I drove the five hours home constantly looking in the rearview mirror, wondering if Deb, Steven, Monty, or their friends were going to follow me and cause me harm. I worried about lynch mobs. I worried about getting home to my children safely. I also had a lot of time to think on that drive. I believe that one of the reasons for this type of hatred and bigotry is the result of absent narratives and the perpetuation of single narratives in the curriculum, and that a multicultural curriculum which includes world religions classes and positive representations of historically underrepresented groups is CRUCIAL in every district, because I feel very much that my safety, the safety of LGBTQIA students, students of color, religious minorities and other students who are different should be a priority. The danger of a single story is that a stereotype becomes the only story that people know, as Chimamanda Adichie says in her phenomenal TED Talk. I’m glad I was there to add another story to who Muslim immigrant queer women are, but what if I hadn’t been there? And why should I put my life at risk when there is a simpler solution? Sure, it might create controversy and make folks uncomfortable, but diversifying curriculum saves lives. We owe it to our children to do better. If they are brave enough to show up every single day in all their beautiful uniqueness, then who are we as adults to shy away from doing what’s right?
I am not sure what will come of this, but I always try look for the positive in every situation. I hope that the silver lining here is that Americans look at our own reflections and see the bigotry that has always existed here, and that we have to do something about it.

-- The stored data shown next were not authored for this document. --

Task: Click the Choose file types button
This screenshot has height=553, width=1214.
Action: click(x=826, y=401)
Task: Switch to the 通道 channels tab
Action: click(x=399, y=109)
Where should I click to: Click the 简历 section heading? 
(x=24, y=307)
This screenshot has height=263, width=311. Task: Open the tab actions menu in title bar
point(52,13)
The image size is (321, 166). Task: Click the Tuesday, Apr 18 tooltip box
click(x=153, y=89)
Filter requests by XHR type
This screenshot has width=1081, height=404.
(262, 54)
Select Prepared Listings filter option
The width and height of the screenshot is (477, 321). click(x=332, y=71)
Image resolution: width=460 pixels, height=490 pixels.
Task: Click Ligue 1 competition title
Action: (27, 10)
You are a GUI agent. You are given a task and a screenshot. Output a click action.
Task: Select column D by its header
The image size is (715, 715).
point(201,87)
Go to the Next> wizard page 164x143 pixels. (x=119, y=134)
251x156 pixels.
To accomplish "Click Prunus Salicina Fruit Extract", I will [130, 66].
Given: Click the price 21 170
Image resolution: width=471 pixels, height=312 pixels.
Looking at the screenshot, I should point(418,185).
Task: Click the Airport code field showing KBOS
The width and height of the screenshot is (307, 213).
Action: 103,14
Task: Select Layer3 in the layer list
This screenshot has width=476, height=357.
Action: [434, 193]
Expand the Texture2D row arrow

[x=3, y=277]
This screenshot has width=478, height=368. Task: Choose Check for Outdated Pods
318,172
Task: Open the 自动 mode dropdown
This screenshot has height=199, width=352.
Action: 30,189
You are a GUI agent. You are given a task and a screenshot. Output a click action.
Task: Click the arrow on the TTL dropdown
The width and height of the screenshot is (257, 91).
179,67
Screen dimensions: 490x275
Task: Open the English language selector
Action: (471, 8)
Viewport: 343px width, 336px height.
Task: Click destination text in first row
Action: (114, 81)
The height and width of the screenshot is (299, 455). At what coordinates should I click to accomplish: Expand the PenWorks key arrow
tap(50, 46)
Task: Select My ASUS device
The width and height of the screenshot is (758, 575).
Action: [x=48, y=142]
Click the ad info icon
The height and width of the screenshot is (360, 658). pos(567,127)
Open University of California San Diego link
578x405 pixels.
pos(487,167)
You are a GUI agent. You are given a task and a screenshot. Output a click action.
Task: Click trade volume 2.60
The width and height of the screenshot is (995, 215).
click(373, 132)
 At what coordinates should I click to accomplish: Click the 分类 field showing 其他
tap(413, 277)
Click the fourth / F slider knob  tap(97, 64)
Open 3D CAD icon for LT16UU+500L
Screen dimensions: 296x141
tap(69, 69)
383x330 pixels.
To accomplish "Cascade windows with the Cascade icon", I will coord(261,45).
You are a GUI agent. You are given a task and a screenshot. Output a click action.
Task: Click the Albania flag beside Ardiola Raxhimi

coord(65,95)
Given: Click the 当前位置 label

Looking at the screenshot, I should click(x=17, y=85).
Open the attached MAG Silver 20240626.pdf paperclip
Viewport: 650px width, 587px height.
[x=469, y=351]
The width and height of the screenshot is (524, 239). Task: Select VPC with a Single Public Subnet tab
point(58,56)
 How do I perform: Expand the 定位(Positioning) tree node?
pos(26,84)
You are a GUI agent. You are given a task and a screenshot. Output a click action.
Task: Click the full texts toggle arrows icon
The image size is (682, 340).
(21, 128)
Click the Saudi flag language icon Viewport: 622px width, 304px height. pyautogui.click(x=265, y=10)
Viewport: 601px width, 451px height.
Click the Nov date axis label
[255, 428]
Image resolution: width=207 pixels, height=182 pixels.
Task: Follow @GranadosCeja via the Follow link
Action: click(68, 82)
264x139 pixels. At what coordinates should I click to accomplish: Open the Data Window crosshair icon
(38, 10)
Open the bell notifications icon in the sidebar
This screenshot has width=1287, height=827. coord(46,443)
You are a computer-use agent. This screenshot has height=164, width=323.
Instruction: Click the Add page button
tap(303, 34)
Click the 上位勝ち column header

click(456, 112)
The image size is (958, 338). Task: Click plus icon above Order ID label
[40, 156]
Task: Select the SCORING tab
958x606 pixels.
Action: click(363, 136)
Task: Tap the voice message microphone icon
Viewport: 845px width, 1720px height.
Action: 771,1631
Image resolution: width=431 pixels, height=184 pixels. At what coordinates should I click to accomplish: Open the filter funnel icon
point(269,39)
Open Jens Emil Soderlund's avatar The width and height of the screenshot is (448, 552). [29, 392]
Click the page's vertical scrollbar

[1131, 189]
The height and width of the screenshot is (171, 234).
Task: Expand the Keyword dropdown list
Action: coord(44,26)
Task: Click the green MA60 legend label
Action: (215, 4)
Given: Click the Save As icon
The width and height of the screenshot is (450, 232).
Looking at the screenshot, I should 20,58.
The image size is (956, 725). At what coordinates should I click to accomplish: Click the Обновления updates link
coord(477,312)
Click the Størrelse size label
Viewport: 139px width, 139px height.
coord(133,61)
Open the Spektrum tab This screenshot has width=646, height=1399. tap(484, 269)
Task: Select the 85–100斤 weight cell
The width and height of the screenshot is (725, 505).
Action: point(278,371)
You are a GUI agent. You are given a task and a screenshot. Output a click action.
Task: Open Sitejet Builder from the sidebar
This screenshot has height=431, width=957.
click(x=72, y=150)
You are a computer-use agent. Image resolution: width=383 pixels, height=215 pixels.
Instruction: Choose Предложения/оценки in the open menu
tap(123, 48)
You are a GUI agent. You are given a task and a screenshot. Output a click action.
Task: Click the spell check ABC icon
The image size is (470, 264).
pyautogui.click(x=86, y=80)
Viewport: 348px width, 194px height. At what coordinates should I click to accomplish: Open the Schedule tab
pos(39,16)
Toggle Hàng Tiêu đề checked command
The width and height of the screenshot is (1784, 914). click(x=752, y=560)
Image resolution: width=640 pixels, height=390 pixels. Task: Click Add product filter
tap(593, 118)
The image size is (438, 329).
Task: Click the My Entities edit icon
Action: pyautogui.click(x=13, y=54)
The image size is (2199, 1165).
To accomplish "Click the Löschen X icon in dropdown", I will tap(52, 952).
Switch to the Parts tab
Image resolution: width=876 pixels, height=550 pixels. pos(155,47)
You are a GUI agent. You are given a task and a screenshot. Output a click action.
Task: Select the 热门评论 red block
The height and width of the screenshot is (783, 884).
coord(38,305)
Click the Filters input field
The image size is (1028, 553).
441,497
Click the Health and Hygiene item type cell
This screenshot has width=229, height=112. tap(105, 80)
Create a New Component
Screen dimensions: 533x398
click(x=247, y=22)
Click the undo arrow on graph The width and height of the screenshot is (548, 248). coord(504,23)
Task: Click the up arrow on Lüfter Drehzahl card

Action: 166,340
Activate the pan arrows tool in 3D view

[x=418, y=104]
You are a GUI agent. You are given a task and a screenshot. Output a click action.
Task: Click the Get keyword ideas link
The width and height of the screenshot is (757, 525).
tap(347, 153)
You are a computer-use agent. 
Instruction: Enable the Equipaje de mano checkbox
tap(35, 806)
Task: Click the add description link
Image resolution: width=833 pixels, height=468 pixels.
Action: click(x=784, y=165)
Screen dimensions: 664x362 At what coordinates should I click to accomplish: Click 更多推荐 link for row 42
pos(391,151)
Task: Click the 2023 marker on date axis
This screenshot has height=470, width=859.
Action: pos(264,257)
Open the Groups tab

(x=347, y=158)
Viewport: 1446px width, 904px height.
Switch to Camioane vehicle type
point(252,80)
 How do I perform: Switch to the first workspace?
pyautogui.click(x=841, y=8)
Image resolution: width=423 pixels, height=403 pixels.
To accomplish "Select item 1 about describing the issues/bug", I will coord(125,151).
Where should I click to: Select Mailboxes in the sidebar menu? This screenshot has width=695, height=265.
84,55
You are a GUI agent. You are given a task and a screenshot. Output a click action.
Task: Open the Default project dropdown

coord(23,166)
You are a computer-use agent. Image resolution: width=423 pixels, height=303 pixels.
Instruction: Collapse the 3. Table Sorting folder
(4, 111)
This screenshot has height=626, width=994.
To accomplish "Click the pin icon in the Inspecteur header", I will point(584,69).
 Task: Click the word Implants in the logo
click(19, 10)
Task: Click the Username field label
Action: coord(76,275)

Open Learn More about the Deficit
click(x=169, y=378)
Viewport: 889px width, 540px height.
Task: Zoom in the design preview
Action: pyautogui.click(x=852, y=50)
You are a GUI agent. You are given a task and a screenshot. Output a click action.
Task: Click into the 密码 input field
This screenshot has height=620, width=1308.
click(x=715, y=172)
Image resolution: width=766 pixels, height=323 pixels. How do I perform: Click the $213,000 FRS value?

It should not take the existence of someone like me in a homogenous place to hold the mirror up to it. The posts have since been deleted, but the trauma I underwent remains. It has to mean something for me to be able to heal.
I am thankful to organizations like Stand For Schools who advocate for all students and who publicly support me and my work. I hope that more organizations take their lead.
Going into the new semester, I am reminded of how important our work is. I know I will have students who might share the sentiments of the bigots. None of this is new, and this is nowhere near the first time I have faced bigotry of this kind, and I know it won’t be the last, but knowing I have such a strong force of fierce and loving friends and family makes it easier to go out into the world and do the work that is so psychologically and physically risky for someone in my social location. It takes a lot of emotional energy to teach what I teach in that way that I do — even to simply exist in the spaces that I do — and my colleagues of color/Muslim colleagues/immigrant colleagues/LGBTQ colleagues know what this feels like. But.
I am committed to equity and social justice.
Because I’m committed to kindness.
Because I’m a Muslim.
Not in spite of it.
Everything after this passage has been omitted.